10 Performance Analysis of Applying Replica Selection Technology B. Allcock, J. Bester, J. Bresnahan, A. Chervenak, I. Foster, C. Kesselman, S. Meder, V. Nefedova, D. Quesnel, S. Tuecke, Secure, Efficient Data Transport and Replica Management for High-Performance Data-Intensive Computing, IEEE Mass Storage Conference, B. Allcock, S. Tuecke, I. Foster, A. Chervenak, and C. Kesselman, Protocols and Services for Distributed Data-Intensive Science, ACAT2000 Proceedings, pp , K. Czajkowski, S. Fitzgerald, I. Foster and C. Kesselman, Grid Information Services for Distributed Resource Sharing, Proceedings of the Tenth IEEE International Symposium on High-Performance Distributed Computing (HPDC-10), IEEE CS Press, August K. Czajkowski, I. Foster, N. Karonis, C. Kesselman, S. Martin, W. Smith and S. Tuecke, A Resource Management Architecture for Metacomputing Systems, Proc.
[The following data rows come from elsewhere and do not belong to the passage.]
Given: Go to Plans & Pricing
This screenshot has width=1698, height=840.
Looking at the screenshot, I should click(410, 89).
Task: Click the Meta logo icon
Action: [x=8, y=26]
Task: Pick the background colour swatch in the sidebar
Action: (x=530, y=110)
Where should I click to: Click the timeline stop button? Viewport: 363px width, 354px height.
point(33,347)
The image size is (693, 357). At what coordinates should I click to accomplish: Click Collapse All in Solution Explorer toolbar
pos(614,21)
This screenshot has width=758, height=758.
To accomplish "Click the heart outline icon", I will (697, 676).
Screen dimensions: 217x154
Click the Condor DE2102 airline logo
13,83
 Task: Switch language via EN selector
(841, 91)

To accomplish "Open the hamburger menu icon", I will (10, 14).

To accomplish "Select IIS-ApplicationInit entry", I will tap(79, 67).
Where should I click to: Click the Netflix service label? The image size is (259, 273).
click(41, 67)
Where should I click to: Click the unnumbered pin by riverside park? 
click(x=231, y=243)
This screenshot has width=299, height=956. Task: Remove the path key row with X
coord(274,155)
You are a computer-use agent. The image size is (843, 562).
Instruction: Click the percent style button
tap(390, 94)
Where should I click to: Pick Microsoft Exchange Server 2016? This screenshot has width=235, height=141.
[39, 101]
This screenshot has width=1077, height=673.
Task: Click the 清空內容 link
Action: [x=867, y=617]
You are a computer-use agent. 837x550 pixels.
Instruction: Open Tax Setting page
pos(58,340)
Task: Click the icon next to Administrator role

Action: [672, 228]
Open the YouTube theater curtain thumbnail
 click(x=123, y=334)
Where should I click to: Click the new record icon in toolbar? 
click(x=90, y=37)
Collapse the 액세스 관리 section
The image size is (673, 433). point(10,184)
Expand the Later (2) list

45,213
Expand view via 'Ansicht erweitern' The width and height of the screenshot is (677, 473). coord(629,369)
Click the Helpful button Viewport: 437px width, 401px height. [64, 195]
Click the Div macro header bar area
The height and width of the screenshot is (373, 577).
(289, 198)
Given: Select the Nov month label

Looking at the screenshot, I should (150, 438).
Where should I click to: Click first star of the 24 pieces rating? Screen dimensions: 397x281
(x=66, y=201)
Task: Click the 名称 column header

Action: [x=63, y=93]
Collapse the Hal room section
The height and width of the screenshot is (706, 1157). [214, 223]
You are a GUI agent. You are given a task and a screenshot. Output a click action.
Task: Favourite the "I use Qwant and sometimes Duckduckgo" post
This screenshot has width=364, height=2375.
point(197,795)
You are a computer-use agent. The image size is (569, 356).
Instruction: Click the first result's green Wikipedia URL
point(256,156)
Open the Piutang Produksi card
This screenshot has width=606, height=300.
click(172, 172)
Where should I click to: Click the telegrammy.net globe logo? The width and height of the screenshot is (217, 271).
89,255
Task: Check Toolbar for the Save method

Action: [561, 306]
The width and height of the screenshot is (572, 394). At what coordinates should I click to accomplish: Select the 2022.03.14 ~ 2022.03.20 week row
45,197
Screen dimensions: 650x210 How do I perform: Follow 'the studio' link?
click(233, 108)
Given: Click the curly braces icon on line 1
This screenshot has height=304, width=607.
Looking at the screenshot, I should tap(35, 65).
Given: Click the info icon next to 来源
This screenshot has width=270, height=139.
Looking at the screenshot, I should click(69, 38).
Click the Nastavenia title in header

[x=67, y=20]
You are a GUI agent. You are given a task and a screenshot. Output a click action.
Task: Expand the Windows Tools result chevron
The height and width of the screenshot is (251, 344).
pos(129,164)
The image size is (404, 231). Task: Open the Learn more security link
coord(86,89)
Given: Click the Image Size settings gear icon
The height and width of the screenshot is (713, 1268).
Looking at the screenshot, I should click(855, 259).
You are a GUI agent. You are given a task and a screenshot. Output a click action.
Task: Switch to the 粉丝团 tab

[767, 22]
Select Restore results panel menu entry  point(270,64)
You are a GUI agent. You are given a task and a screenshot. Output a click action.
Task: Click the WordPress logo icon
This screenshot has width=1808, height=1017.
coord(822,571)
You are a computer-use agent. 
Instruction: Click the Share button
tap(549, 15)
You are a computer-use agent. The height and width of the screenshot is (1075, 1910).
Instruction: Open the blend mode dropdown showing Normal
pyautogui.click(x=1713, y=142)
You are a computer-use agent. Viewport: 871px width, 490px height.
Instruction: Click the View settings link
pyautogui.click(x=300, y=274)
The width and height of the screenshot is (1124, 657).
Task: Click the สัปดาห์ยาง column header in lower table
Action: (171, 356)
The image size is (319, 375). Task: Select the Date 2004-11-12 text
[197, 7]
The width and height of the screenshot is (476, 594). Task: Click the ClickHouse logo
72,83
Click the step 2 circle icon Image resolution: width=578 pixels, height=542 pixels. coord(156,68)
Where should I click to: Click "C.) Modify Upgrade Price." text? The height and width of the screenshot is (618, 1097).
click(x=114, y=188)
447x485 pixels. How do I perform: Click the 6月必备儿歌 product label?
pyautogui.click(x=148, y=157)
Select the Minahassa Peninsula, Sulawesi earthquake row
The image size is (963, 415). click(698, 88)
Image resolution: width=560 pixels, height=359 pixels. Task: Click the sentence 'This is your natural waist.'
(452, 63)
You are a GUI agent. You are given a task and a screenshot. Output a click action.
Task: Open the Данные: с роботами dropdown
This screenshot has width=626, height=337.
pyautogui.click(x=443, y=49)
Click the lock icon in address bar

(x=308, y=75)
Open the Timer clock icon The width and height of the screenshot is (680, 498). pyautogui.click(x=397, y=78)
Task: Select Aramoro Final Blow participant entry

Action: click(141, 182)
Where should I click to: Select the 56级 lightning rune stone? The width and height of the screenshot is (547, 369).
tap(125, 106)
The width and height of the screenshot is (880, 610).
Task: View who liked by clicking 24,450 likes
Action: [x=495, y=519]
IPPS/SPDP 98 Workshop on Job Scheduling Strategies for Parallel Processing, pp , R. L. De, C. Costa and S. Lifschitz, Database Allocation Strategies for Parallel BLAST Evaluation on Clusters, Proceedings of the Distributed and Parallel Databases, Vol. 13, Issue1, pp , Hingham, MA, USA, January I. Foster, The Grid: A New Infrastructure for 21st Century Science, Physics Today, 55(2):42-47, I. Foster, C. Kesselman, Globus: A Metacomputing Infrastructure Toolkit, Intl J. Supercomputer Applications, 11(2): , I. Foster and C. Kesselman, The Grid: Blueprint for a New Computing Infrastructure, Morgan-Kaufmann, I. Foster, C. Kesselman and S. Tuecke, The Anatomy of the Grid: Enabling Scalable Virtual Organizations, Intl J. Supercomputer Applications, 15(3), Global Grid Forum, The Globus Project, Introduction to Grid Computing with Globus, SETI@home: Search for Extraterrestrial Intelligence at home, berkeley. edu/ 15. SYSSTAT utilities home page, R. Wolski, N. Spring and J. Hayes, The Network Weather Service: A Distributed Resource Performance Forecasting Service for Metacomputing, Journal of Future Generation Computing Systems, Vol. 15, No. 5-6, pp , October X. Zhang, J. Freschl, and J. Schopf, A Performance Study of Monitoring and Information Services for Distributed Systems, Proceedings of HPDC, August 2003.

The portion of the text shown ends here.